1. What is Non-Linear Models
- Kinds of non-linear models :
- Polynomials
- Step functions
- Splines
- Local regression
- Generalized Additive Models(GAM)
- Population : \(y_i = \sum_{j=1}^p f_j(x_j) + \epsilon_i\)
- Inference : \(\hat{y}_i = \sum_{j=1}^p \hat{f}_j(x_j)\)
2. Polynomial Regression
- Not really intersted in the coefficients.
- More interested in fitted function values.
- \(\hat{f}(x_0) = \hat{\beta_0} + \hat{\beta_1}x_0 + ... + \hat{\beta_4}x_0^4\)
- Compute the fit and pointwise standard error(confidence interval) : \(\hat{f}(x_0) +- 2se[\hat{f}(x_0)]\).
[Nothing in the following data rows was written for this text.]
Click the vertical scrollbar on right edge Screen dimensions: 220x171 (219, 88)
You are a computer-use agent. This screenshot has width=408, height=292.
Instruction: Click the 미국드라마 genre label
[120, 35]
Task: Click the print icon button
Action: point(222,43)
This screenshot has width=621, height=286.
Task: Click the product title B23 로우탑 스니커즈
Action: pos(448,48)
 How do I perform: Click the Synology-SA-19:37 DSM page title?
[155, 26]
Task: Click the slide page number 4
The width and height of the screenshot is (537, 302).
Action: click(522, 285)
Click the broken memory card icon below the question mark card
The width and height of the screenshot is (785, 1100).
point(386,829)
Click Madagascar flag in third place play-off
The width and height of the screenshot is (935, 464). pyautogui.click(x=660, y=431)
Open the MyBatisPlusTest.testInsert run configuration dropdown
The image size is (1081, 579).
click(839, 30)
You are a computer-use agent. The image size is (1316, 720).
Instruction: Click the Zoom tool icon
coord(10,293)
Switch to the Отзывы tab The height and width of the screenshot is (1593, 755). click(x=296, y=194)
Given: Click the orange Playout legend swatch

2.1 [Ex] Polynomial Regression of wage dataset
# install.packages('ISLR')
# Import library
library(ISLR)
attach(Wage)
# Orthogonal polynomials:
# Each column is a linear orthogonal combination of
# age, age^2, age^3 and age^4
fit <- lm(wage ~ poly(age, 4), data=Wage)
summary(fit)
# Direct power of age
fit2 <- lm(wage ~ poly(age, 4, raw=T), data=Wage)
summary(fit2)
fit2a <- lm(wage ~ age + I(age^2) + I(age^3) + I(age^4), Wage)
fit2b <- lm(wage ~ cbind(age, age ^2, age^3, age^4), Wage)
round(data.frame(fit=coef(fit), fit2=coef(fit2),
fit2a=coef(fit2a), fit2b=coef(fit2b)), 5)
# Testing datasets
age.grid <- seq(min(age), max(age))
# se=TRUE, extract sd(f(x)) from fhat
preds <- predict(fit, newdata=list(age=age.grid), se=TRUE)
# Calcualte confidence band
se.bands <- cbind(preds$fit+2*preds$se.fit, preds$fit-2*preds$se.fit)
# Visualize results
plot(age, wage, xlim=range(age), cex=.5, col="darkgrey")
title("Degree-4 Polynomial", outer=T)
lines(age.grid, preds$fit, lwd=2, col="darkblue")
matlines(age.grid, se.bands, lwd=2, col="darkblue", lty=2)
- The more narrower width of confidence bands, the more stable values of prediction we can get.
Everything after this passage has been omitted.